Sobrevivência dos vagalumes
É quarta-feira, meio-dia em ponto, quando a artista Maria Montero se posiciona diante de um pedestal sob o sol a pino na Praça da Sé, em São Paulo. O microfone é ligado, ela abre o livro Sobrevivência dos Vagalumes (2009) e lê para os passantes o último capítulo do ensaio de Georges Didi-Huberman, que discorre sobre a sobrevivência da ação política na forma de “luminescências erráticas, dançantes, intocáveis e resistentes ao mundo do terror”. 

Se Benjamin reflete sobre a extinção da arte de narrar histórias na Europa entreguerras, Didi-Huberman vasculha os motivos que levaram o cineasta Pier Paolo Pasolini a relacionar o desaparecimento dos vagalumes, devido à poluição dos rios, com a permanência do fascismo na Itália. Nas palavras de Pasolini (O Artigo dos Vagalumes, 1975), o clarão errático, a chama de desejo, de arte e de poesia, encarnadas nesses seres luminescentes teriam sido “aniquilados pela luz feroz dos projetores do fascismo triunfante”. Seu desaparecimento teria ainda passado despercebido pelos “intelectuais mais avançados e os mais críticos”, em descuido similar ao que vimos acontecer com o avanço conservador das últimas eleições presidenciais no Brasil e nos EUA. 

Voltamos, então, à voz amplificada de Maria Montero que irradia na Praça. Antes de nos perguntarmos se sua presença se impõe com autoridade sobre os passantes – como ocorre com a ofuscante claridade gerada pelos projetores de showmícios e oratórias religiosas –, ou se o aparato tecnológico de sua performance documentada em vídeo possa ser confundido com olho pan-óptico das câmeras de vigilância do reino messiânico neofascista denunciado por Pasolini, devemos chegar até o final da leitura da artista.

→ **Dados**:

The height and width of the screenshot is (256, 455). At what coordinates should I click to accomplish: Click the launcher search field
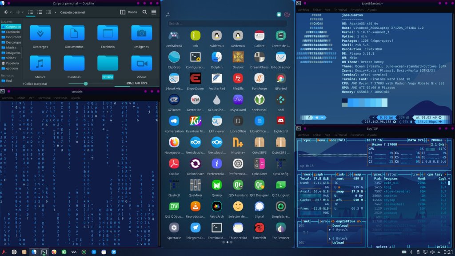point(227,24)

→ **Instruções de trabalho**:
**1)** No texto sobre os vagalumes, por que os vagalumes desaparecem, segundo Pasolini? Com que ele relaciona esse desaparecimento?
**2)** Extraia do texto sobre os vagalumes o trecho que vai de "Se Benjamin reflete" até "Brasil e nos EUA.".
**3)** Responda com base no texto sobre os vagalumes:
(a) Em que dia da semana e a que hora Maria Montero se posiciona diante do pedestal na Praça da Sé?
(b) Qual é o título do artigo de Pasolini citado e em que ano ele foi publicado?
(c) Segundo Pasolini, por quem o desaparecimento dos vagalumes teria passado despercebido?

→ **Respostas dos exercícios**:
**1)** Os vagalumes desaparecem por causa da poluição dos rios. Pasolini relaciona esse desaparecimento com a permanência do fascismo na Itália.

**2)**
Se Benjamin reflete sobre a extinção da arte de narrar histórias na Europa entreguerras, Didi-Huberman vasculha os motivos que levaram o cineasta Pier Paolo Pasolini a relacionar o desaparecimento dos vagalumes, devido à poluição dos rios, com a permanência do fascismo na Itália. Nas palavras de Pasolini (O Artigo dos Vagalumes, 1975), o clarão errático, a chama de desejo, de arte e de poesia, encarnadas nesses seres luminescentes teriam sido “aniquilados pela luz feroz dos projetores do fascismo triunfante”. Seu desaparecimento teria ainda passado despercebido pelos “intelectuais mais avançados e os mais críticos”, em descuido similar ao que vimos acontecer com o avanço conservador das últimas eleições presidenciais no Brasil e nos EUA.

**3)**
(a) Na quarta-feira, ao meio-dia em ponto.
(b) O Artigo dos Vagalumes, de 1975.
(c) Pelos "intelectuais mais avançados e os mais críticos".